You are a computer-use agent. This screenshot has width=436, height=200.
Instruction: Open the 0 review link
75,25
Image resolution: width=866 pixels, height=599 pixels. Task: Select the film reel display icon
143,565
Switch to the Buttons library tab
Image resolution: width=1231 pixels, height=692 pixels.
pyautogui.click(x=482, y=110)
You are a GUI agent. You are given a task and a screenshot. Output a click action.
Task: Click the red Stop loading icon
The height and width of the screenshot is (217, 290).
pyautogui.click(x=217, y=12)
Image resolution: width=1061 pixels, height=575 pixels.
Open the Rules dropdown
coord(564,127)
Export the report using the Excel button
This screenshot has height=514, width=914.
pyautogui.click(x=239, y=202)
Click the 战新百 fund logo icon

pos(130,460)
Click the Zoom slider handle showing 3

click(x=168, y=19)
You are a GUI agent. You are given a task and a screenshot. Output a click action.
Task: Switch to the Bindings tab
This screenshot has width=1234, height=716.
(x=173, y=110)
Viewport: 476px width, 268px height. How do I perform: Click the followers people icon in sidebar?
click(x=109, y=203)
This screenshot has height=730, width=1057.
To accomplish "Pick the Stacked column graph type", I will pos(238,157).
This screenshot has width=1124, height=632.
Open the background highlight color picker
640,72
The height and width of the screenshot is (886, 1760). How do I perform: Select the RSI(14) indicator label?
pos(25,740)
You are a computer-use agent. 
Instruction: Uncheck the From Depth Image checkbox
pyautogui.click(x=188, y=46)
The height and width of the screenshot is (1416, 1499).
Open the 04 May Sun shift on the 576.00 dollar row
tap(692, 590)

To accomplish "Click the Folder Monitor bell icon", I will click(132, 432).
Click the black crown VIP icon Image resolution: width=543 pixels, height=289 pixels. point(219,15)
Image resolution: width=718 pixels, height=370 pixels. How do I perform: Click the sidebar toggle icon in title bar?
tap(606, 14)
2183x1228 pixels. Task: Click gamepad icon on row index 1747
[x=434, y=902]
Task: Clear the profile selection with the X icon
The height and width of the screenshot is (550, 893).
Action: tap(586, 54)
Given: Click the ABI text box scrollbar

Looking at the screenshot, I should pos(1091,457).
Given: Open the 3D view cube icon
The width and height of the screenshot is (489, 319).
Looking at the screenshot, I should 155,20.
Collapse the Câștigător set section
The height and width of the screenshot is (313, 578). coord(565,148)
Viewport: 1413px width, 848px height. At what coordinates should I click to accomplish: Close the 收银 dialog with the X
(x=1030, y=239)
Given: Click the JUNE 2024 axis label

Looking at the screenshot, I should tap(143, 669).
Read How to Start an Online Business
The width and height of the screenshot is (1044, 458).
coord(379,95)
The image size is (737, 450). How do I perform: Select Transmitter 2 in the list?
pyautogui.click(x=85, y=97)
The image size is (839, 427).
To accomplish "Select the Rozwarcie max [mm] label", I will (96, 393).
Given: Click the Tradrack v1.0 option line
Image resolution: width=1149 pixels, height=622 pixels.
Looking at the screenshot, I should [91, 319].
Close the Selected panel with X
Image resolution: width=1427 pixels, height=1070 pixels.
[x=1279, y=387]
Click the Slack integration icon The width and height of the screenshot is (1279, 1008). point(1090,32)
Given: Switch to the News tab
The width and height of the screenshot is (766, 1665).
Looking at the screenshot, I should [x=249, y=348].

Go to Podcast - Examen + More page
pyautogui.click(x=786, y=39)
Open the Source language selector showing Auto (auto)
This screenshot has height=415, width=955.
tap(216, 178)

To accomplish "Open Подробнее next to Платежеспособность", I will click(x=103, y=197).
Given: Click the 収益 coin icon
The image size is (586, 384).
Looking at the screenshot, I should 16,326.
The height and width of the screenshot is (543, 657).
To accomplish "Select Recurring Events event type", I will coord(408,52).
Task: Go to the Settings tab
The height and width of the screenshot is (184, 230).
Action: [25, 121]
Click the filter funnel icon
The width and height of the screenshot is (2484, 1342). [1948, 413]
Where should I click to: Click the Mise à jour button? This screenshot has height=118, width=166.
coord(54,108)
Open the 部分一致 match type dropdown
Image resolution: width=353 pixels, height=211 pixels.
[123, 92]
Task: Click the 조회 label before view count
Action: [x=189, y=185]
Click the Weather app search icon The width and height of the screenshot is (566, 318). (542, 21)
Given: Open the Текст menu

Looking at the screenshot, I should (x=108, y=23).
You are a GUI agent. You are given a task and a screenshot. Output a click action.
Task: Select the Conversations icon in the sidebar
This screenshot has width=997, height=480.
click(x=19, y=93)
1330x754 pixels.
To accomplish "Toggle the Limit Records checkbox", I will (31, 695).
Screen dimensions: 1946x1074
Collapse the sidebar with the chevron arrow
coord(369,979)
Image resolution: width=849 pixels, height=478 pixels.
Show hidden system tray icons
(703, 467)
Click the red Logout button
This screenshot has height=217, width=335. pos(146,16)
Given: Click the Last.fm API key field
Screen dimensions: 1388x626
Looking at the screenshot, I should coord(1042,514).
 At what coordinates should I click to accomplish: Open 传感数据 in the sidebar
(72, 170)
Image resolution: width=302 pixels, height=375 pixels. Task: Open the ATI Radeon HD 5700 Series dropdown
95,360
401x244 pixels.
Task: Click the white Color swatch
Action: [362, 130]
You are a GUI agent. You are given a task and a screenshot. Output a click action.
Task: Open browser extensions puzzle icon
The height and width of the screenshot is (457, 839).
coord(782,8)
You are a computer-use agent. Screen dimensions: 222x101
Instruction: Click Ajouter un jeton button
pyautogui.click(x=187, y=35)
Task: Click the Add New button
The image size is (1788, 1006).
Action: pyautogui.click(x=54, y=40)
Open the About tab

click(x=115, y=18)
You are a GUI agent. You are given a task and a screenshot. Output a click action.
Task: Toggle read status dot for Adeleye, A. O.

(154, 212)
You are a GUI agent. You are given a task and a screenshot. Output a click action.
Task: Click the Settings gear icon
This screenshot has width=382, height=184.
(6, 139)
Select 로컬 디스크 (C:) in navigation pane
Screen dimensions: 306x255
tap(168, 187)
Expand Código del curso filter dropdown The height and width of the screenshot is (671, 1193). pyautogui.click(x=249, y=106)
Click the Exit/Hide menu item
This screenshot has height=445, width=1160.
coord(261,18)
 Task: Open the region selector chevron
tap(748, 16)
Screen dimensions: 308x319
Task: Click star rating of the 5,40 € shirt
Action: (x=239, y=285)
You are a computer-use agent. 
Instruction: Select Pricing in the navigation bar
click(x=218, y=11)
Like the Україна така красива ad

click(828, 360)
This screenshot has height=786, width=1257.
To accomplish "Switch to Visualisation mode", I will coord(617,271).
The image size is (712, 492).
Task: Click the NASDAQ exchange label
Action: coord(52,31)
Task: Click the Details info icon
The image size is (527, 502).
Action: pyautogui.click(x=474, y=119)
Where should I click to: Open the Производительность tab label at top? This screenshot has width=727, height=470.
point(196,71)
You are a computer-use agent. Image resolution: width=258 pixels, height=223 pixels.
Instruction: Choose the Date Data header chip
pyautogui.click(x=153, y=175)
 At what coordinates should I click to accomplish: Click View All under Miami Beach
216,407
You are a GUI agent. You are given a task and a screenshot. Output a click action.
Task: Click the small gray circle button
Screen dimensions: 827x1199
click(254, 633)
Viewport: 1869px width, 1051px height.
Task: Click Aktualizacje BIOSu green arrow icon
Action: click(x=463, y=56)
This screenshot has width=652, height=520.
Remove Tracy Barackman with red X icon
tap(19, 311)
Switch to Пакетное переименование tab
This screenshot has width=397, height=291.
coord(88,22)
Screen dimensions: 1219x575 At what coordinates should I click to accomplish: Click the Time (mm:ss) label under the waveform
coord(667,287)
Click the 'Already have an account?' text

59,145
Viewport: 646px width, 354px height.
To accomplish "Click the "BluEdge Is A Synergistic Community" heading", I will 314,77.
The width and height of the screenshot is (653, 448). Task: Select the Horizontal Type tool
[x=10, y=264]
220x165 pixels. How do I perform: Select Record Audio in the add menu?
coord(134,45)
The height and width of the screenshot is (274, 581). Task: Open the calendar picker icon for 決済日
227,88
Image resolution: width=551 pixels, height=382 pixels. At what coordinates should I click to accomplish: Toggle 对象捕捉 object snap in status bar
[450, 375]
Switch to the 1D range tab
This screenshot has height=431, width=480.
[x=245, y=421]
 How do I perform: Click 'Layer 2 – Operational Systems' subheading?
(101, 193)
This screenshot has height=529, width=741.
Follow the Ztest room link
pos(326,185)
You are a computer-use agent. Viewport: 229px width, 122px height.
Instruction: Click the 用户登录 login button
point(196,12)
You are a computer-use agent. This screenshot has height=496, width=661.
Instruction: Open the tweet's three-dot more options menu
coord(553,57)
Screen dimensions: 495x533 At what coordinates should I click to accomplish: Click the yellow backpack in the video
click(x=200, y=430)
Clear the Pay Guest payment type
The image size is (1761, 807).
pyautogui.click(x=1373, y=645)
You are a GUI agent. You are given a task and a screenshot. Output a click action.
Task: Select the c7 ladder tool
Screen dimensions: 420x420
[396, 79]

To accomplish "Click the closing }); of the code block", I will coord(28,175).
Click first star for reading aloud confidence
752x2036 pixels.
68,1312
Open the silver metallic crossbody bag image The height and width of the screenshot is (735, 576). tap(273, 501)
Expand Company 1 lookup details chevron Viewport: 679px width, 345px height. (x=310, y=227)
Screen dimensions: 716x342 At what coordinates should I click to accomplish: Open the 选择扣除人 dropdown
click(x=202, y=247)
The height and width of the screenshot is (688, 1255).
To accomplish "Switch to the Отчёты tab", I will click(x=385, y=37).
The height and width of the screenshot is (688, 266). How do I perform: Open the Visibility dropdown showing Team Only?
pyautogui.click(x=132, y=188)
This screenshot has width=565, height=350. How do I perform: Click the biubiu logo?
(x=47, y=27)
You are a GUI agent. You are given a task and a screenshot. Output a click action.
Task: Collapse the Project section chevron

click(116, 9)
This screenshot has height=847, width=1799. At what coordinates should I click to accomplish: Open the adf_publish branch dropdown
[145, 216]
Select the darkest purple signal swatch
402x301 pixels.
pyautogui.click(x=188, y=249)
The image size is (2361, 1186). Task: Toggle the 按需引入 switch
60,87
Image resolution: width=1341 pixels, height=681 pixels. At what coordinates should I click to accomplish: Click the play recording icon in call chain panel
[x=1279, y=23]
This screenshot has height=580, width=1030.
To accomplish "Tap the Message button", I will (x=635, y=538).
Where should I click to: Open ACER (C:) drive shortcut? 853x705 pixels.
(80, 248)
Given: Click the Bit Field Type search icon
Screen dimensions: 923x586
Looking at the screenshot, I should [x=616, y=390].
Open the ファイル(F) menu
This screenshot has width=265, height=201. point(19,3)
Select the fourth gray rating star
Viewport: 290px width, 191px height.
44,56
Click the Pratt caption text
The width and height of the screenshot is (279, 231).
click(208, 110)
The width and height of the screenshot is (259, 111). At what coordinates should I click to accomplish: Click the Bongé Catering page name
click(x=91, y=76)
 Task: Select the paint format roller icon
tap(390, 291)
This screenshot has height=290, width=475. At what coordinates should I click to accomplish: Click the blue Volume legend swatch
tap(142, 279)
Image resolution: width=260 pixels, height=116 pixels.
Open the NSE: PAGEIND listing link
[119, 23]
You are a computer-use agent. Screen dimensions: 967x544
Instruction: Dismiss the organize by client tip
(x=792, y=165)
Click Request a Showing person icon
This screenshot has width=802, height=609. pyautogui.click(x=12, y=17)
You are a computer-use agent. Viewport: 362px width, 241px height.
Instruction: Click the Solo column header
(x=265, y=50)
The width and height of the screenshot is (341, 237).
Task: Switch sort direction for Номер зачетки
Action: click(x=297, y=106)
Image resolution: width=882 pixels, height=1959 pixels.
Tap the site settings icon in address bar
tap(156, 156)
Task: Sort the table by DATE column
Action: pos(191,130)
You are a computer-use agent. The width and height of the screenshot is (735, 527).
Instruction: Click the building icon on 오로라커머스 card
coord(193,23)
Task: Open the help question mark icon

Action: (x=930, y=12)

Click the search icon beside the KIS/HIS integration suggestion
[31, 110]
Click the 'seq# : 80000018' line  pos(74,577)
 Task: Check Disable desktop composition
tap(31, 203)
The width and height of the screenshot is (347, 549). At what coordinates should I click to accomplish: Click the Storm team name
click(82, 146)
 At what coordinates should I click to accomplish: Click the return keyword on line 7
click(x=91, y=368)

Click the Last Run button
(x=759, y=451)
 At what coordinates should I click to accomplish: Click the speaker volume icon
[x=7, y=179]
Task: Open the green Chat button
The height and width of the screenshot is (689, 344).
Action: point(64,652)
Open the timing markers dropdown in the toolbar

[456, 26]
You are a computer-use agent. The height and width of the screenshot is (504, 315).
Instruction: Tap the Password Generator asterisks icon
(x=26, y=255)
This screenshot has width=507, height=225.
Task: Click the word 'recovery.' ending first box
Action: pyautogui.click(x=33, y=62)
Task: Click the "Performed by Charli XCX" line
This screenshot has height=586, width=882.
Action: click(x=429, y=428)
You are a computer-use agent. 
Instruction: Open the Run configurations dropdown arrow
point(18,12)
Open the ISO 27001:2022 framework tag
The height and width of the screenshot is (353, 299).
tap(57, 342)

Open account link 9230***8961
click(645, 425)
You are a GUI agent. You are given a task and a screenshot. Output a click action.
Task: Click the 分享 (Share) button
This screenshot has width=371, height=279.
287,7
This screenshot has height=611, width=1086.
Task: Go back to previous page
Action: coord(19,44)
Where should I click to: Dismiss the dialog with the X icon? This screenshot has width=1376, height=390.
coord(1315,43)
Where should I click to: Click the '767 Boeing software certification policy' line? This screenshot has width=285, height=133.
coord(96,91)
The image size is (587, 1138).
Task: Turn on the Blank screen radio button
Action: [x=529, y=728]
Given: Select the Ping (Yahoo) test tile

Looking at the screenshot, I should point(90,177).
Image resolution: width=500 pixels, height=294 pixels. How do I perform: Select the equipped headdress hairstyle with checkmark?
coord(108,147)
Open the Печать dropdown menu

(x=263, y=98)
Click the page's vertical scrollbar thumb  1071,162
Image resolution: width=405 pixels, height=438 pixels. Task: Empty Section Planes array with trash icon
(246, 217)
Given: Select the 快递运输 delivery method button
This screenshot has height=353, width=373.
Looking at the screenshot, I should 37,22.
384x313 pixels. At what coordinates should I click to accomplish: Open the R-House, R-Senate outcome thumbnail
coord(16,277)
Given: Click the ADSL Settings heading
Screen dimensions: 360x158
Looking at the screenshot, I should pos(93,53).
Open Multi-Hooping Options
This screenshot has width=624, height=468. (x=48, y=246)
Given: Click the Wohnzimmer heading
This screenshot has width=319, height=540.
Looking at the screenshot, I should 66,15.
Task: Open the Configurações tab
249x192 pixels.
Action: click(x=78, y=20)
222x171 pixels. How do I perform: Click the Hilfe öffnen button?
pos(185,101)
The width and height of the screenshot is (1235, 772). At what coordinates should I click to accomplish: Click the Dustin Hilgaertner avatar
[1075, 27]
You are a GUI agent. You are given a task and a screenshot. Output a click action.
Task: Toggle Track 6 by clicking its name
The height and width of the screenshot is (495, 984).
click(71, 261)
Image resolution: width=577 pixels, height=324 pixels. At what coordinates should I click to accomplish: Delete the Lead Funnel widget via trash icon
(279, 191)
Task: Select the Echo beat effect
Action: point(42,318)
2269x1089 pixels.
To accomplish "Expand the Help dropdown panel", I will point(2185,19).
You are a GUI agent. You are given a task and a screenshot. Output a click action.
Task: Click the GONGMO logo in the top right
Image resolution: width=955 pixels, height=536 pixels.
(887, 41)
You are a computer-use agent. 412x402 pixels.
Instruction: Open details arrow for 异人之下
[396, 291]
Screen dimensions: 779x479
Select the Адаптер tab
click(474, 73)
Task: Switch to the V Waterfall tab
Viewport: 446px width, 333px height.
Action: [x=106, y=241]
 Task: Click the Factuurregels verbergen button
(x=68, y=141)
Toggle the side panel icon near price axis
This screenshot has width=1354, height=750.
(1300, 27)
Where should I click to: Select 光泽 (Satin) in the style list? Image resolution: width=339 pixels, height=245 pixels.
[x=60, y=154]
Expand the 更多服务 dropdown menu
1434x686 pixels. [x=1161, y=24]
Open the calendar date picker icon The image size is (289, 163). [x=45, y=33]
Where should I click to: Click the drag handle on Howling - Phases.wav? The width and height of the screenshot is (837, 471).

**WHAT THIS TASK INVOLVES**
Gather every line above that contains the word "gray" and copy each one out in full.

**REPLY TO THE EXERCISE**
Task: Click the small gray circle button
Select the fourth gray rating star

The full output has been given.